Dopo il crollo registrato lo scorso mese, i mercati hanno avuto un po’ di sollievo negli ultimi giorni. Avendo avuto, da inizio maggio, una posizione più prudente rispetto al consensus, sarebbe facile adottare una view tattica più ottimista dopo una correzione di tale portata. Crediamo, però, che l’incertezza sui mercati potrebbe continuare almeno fino al prossimo autunno alimentando ulteriormente la volatilità.

In primis, riteniamo che, nei prossimi due mesi, non ci sarà un significativo driver macro-economico. In Europa, la BCE potrebbe portare i tassi di deposito ad un livello negativo ad agosto ed i discorsi di Draghi saranno esaminati molto attentamente dagli investitori. In ogni caso, prima delle elezioni tedesche di settembre non ci aspettiamo iniziative politiche di rilievo. In Cina la prossima riunione della banca centrale é fissata a settembre e la 3° sessione plenaria ad ottobre. Gli investitori, alla luce dei maggiori rischi finanziari e sociali che si registrano sui paesi emergenti, avranno una view prudente sull’asset class.

▶ [Azione richiesta]: Ricopi senza alcuna modifica il passo del commento sui mercati finanziari da "In primis, riteniamo" a "prudente sull’asset class.". Le righe riportate di seguito non sono necessarie.

▶ [Informazioni fornite]:
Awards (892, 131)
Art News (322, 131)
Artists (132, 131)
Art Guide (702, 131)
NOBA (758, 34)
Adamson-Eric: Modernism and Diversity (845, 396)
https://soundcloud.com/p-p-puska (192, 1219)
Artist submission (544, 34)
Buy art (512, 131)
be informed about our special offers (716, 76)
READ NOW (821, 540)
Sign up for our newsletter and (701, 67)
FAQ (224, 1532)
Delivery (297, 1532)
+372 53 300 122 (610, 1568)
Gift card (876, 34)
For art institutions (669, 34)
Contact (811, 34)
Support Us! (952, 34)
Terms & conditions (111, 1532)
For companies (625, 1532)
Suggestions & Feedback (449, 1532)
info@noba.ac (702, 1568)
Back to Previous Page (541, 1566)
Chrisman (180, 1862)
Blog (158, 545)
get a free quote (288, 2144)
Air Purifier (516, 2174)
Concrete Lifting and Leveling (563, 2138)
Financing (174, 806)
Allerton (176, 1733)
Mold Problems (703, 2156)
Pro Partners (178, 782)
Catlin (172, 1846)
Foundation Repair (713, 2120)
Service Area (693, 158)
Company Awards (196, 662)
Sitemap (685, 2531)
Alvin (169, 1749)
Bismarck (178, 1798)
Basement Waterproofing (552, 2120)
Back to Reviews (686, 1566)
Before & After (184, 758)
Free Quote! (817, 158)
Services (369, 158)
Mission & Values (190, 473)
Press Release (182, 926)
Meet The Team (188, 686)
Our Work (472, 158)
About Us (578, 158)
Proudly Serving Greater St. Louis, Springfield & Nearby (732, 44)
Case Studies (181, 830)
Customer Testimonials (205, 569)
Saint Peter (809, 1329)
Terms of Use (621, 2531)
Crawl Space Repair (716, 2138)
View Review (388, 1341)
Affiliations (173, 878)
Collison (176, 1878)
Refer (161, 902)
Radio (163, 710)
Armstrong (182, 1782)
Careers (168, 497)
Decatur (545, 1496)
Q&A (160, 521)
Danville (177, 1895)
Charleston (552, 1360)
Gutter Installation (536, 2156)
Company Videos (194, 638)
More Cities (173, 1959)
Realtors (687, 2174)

▶ [Risposta]:
In primis, riteniamo che, nei prossimi due mesi, non ci sarà un significativo driver macro-economico. In Europa, la BCE potrebbe portare i tassi di deposito ad un livello negativo ad agosto ed i discorsi di Draghi saranno esaminati molto attentamente dagli investitori. In ogni caso, prima delle elezioni tedesche di settembre non ci aspettiamo iniziative politiche di rilievo. In Cina la prossima riunione della banca centrale é fissata a settembre e la 3° sessione plenaria ad ottobre. Gli investitori, alla luce dei maggiori rischi finanziari e sociali che si registrano sui paesi emergenti, avranno una view prudente sull’asset class.